Codes submitted by both hospital and physician office contribute to the HCCs that patients accumulate during the year. Reimbursement for the patient’s accumulated HCCs is based on the risk adjustment factor (RAF) and the conversion factor for the year, otherwise known as the denominator, says Dunn.

Coding specificity is a major part of HCCs because less than 10,000 ICD-10 codes qualify for the 79 HCCs, says Dunn, in a many-to-one system that’s not unlike MS-DRGs. But specificity also heightens the need for outpatient clinical documentation improvement (CDI).

“This serves as an ideal opportunity for coding professionals to take on this concurrent role in physician practices,” says Dunn. “Outpatient CDI should occur while the physician has the patient’s current status fresh in mind.
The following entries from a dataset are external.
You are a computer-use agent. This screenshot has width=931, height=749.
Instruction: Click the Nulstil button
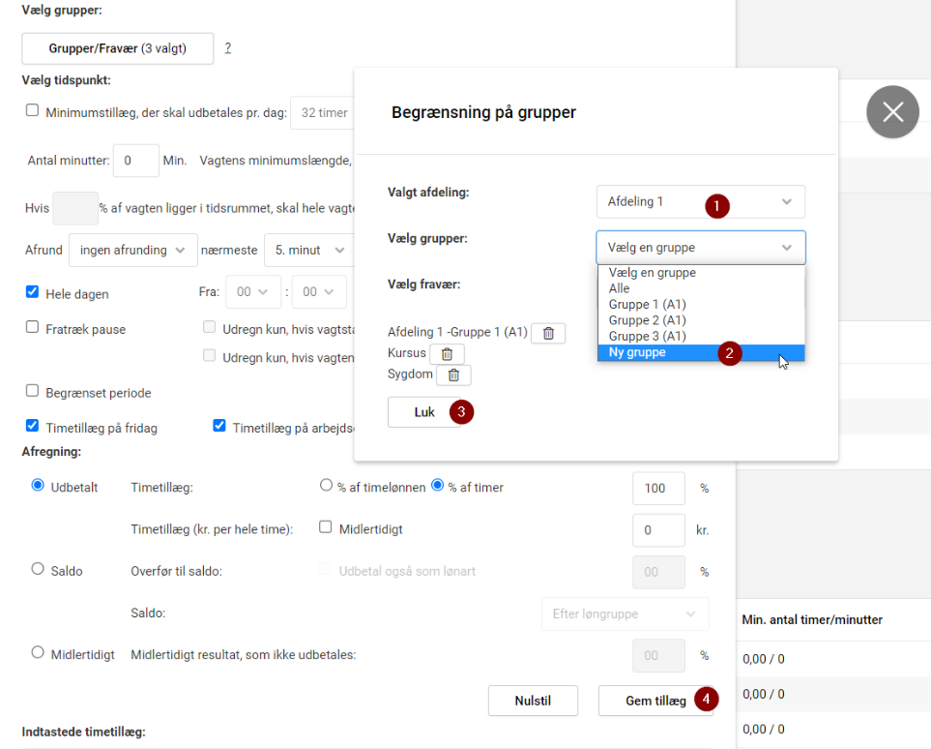tap(533, 701)
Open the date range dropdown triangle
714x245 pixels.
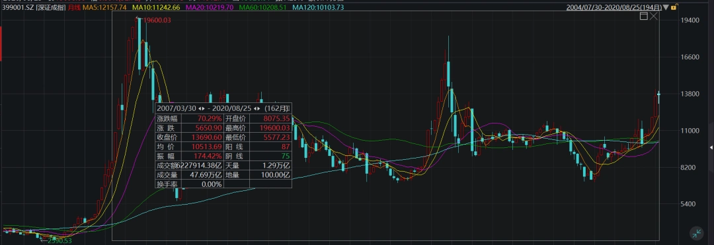point(666,8)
Unlike inpatient CDI, the review of the record should take place on the same day rather than waiting until the next business day.”

Educate physicians, staff

The coding professional’s knowledge of coding requirements is especially important when educating scribes who may work in the practice. The scribe can help capture some of the specificity—in real time—when he or she is with the physician and the patient, Dunn notes.

Education is also important for physicians and the entire staff, says Dawn Diven, BSN, RN, CCDS, CDIP, a CDI specialist at West Virginia University Medicine. “You have to educate staff on what HCCs are and how they impact the patient’s chart,” she says.

Physicians need to understand that the purpose is not to upcode or capture as many as HCCs as possible, Diven says. It’s about accuracy. Sometimes accuracy may mean less reimbursement, she notes. Other times it may mean capturing some patient safety indicators on the inpatient side.

“We make sure that in CDI everything is about accuracy; there is no pressure to move a DRG to make more money [here],” she says. “If you focus on the chart, why they are here, and what is exactly going on, all the MCCs, CCs, HCCs, and reimbursement will take care of themselves” regardless of whether that patient gets treated in the hospital or the physician practice.